***** Data provided
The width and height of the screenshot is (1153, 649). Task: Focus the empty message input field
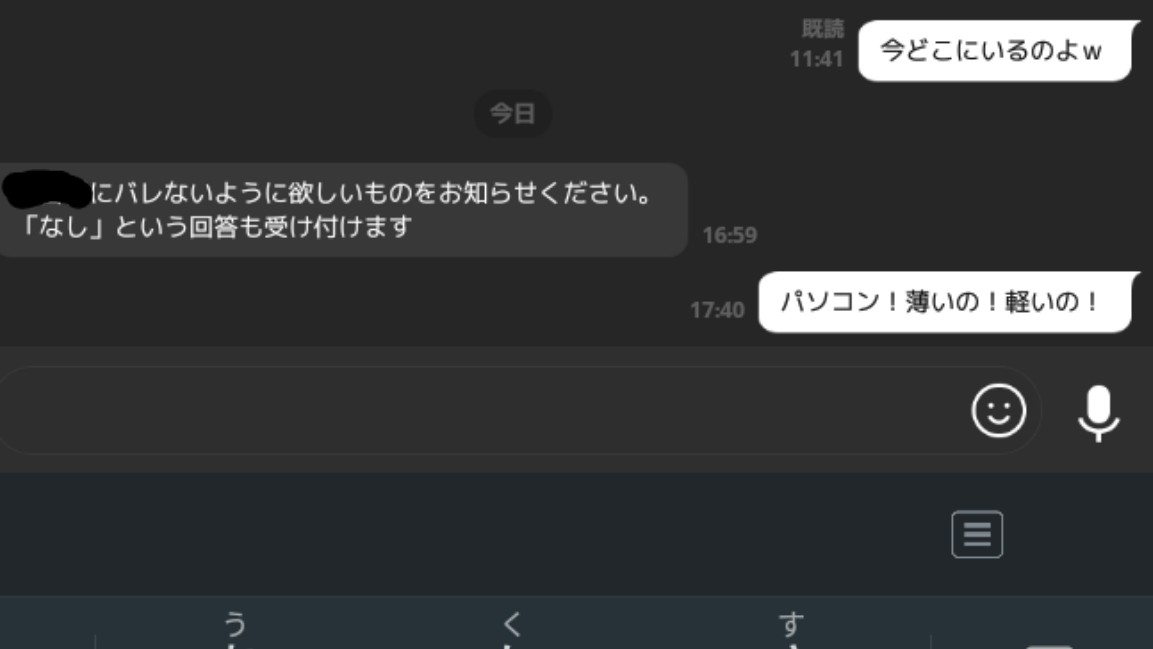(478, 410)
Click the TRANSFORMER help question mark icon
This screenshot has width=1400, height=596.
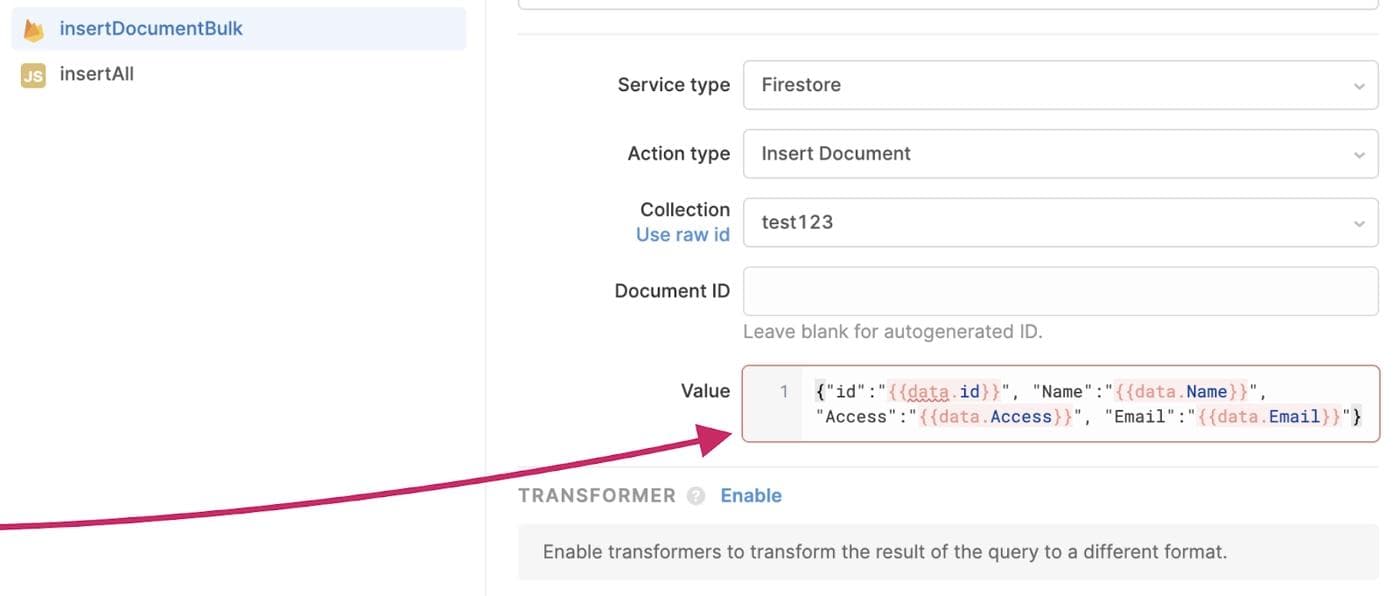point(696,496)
**********
***** Data provided
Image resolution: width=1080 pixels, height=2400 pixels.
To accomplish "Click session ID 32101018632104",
**********
Aim of the task. The expected answer is a copy of each line in the records that holds the word "Click".

Reply.
Click the TRANSFORMER help question mark icon
To accomplish "Click session ID 32101018632104",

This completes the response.